Info Collections on Firearms and Explosives Dairy TRQs, Transshipped Goods Under Review
The Justice Department’s Bureau of Alcohol, Tobacco, Firearms and Explosives is requesting comments no later than Feb. 18 on the proposed extension of the following information collections.
- Form ATF F 5300.11, Annual Firearms Manufacturing and Exportation Report: ATF collects this data for the purpose of witness qualifications, congressional investigations, court decision and disclosure, and furnishing information to other federal agencies.
- Form ATF REC 5400/1, Inventories, Licensed Explosives Importers, Manufacturers, Dealers, and Permittees: The records show the explosive material inventories of those persons engaged in various activities within the explosives industry and are used by the government as initial figures from which an audit trail can be developed during the course of a compliance inspection or criminal investigation. Licensees and permittees must keep records on the business premises for five years from the date a transaction occurs or until the discontinuance of business or operations by licensees or permittees.
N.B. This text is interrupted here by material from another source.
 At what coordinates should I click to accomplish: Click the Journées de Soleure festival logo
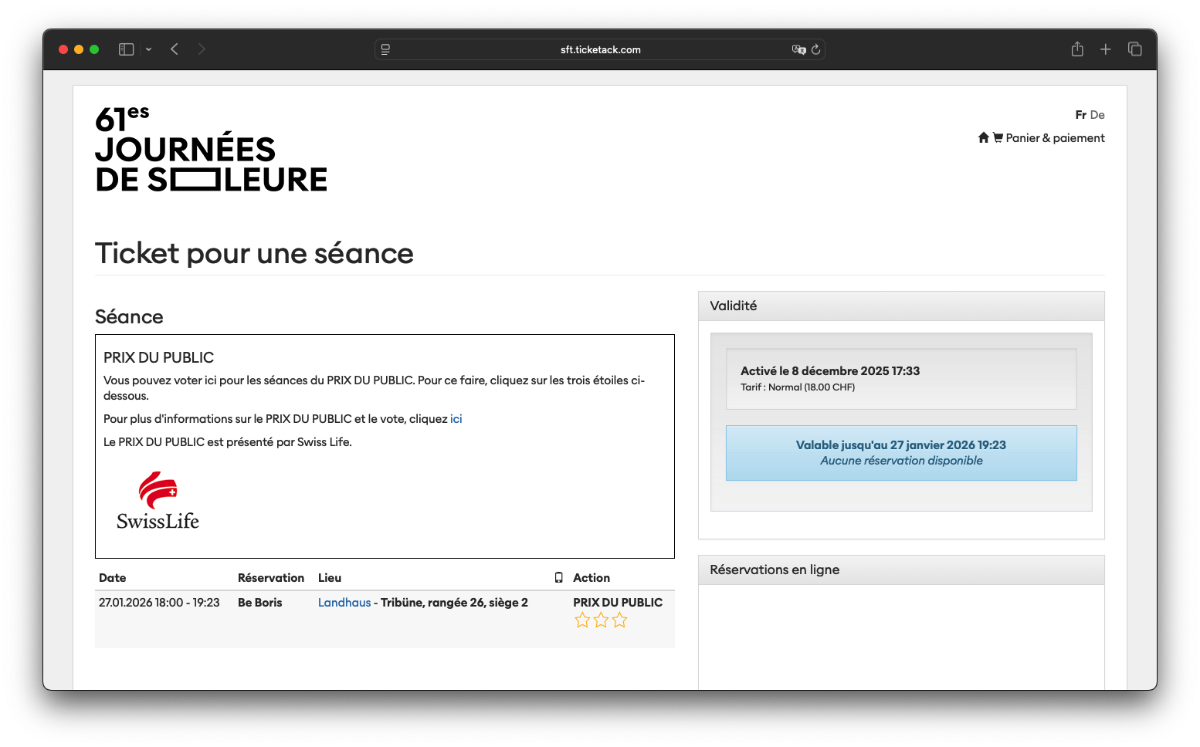tap(210, 150)
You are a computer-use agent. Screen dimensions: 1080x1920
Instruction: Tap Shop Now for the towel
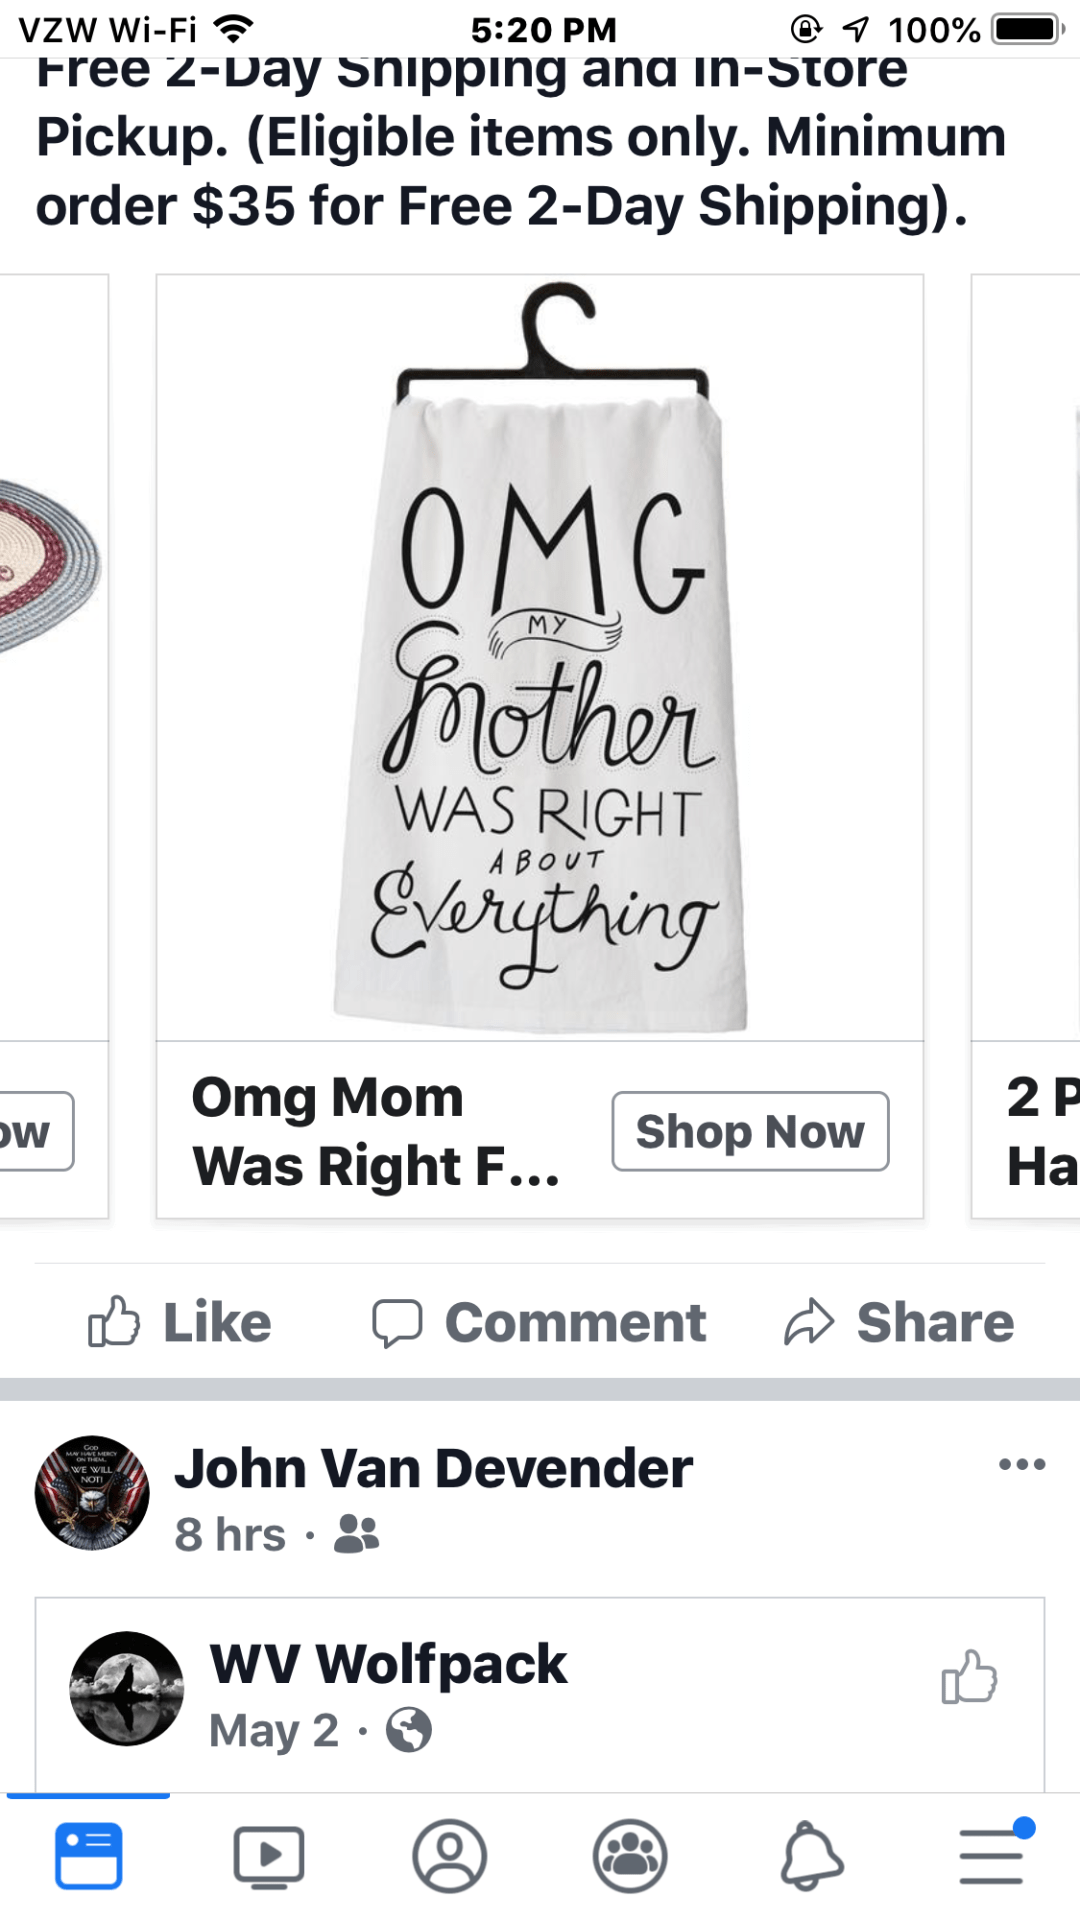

The Department of Agriculture’s Foreign Agricultural Service is inviting comments through Jan. 21 on the proposed extension of an information collection associated with the regulation that governs the administration of the import licensing system applicable to most dairy products subject to tariff-rate quotas. The importation of most cheese made from cow’s milk and certain non-cheese dairy articles (butter, dried milks and butter substitutes) are subject to TRQs and must be accompanied by an import license issued by USDA to enter at the lower tariff. Importers without licenses may enter these dairy articles but are required to pay the higher tariff.
The Bureau of Industry and Security is accepting comments through Jan. 21 on the proposed extension of an information collection entitled “Triangular Transactions Covered by a U.S. Import Certificate.” This collection provides a means to authorize approved imports to the U.S. to be transshipped to another destination instead of being imported to the U.S. as approved on an International Import Certificate. A triangular symbol is stamped on import certificates as notification that the importer does not intend to import or retain the items in the country issuing the certificate but that in any case the items will not be delivered to any other destination except in accordance with the Export Administration Regulations.